# Exercise prompt
Set down all of the data again, character for character.

▼

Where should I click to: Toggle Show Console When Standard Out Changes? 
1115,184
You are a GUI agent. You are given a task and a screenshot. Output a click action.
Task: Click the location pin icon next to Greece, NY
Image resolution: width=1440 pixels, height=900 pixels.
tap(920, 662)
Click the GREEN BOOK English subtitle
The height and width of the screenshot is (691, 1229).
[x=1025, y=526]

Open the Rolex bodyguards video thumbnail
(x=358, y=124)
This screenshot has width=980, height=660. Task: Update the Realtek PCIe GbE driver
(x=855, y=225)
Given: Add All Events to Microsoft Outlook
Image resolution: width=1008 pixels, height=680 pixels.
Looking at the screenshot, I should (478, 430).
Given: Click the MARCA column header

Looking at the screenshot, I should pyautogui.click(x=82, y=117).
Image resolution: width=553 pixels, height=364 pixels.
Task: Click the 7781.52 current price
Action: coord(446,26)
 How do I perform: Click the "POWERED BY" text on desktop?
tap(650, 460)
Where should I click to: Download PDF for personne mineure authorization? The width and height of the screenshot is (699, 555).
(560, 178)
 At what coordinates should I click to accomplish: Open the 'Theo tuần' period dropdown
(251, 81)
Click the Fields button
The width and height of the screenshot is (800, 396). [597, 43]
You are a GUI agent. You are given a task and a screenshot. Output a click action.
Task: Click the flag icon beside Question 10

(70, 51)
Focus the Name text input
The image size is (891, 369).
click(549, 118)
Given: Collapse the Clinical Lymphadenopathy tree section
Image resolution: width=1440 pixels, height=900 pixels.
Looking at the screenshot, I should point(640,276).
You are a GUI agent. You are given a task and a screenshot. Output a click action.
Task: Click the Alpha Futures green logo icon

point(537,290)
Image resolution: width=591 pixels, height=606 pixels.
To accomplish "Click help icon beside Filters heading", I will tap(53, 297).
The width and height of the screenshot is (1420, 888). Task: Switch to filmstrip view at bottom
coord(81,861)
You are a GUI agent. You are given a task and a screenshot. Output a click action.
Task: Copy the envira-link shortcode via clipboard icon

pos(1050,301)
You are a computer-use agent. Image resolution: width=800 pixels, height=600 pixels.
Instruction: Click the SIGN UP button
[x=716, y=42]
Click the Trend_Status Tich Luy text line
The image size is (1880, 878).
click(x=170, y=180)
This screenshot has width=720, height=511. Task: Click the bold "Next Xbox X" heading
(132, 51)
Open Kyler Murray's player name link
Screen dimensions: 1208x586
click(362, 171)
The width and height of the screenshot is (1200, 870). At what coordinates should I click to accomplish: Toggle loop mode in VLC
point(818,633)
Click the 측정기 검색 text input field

▲

# Written solution
Where should I click to: Toggle Show Console When Standard Out Changes? 
1115,184
You are a GUI agent. You are given a task and a screenshot. Output a click action.
Task: Click the location pin icon next to Greece, NY
Image resolution: width=1440 pixels, height=900 pixels.
tap(920, 662)
Click the GREEN BOOK English subtitle
The height and width of the screenshot is (691, 1229).
[x=1025, y=526]

Open the Rolex bodyguards video thumbnail
(x=358, y=124)
This screenshot has width=980, height=660. Task: Update the Realtek PCIe GbE driver
(x=855, y=225)
Given: Add All Events to Microsoft Outlook
Image resolution: width=1008 pixels, height=680 pixels.
Looking at the screenshot, I should (478, 430).
Given: Click the MARCA column header

Looking at the screenshot, I should pyautogui.click(x=82, y=117).
Image resolution: width=553 pixels, height=364 pixels.
Task: Click the 7781.52 current price
Action: coord(446,26)
 How do I perform: Click the "POWERED BY" text on desktop?
tap(650, 460)
Where should I click to: Download PDF for personne mineure authorization? The width and height of the screenshot is (699, 555).
(560, 178)
 At what coordinates should I click to accomplish: Open the 'Theo tuần' period dropdown
(251, 81)
Click the Fields button
The width and height of the screenshot is (800, 396). [597, 43]
You are a GUI agent. You are given a task and a screenshot. Output a click action.
Task: Click the flag icon beside Question 10

(70, 51)
Focus the Name text input
The image size is (891, 369).
click(549, 118)
Given: Collapse the Clinical Lymphadenopathy tree section
Image resolution: width=1440 pixels, height=900 pixels.
Looking at the screenshot, I should point(640,276).
You are a GUI agent. You are given a task and a screenshot. Output a click action.
Task: Click the Alpha Futures green logo icon

point(537,290)
Image resolution: width=591 pixels, height=606 pixels.
To accomplish "Click help icon beside Filters heading", I will tap(53, 297).
The width and height of the screenshot is (1420, 888). Task: Switch to filmstrip view at bottom
coord(81,861)
You are a GUI agent. You are given a task and a screenshot. Output a click action.
Task: Copy the envira-link shortcode via clipboard icon

pos(1050,301)
You are a computer-use agent. Image resolution: width=800 pixels, height=600 pixels.
Instruction: Click the SIGN UP button
[x=716, y=42]
Click the Trend_Status Tich Luy text line
The image size is (1880, 878).
click(x=170, y=180)
This screenshot has width=720, height=511. Task: Click the bold "Next Xbox X" heading
(132, 51)
Open Kyler Murray's player name link
Screen dimensions: 1208x586
click(362, 171)
The width and height of the screenshot is (1200, 870). At what coordinates should I click to accomplish: Toggle loop mode in VLC
point(818,633)
Click the 측정기 검색 text input field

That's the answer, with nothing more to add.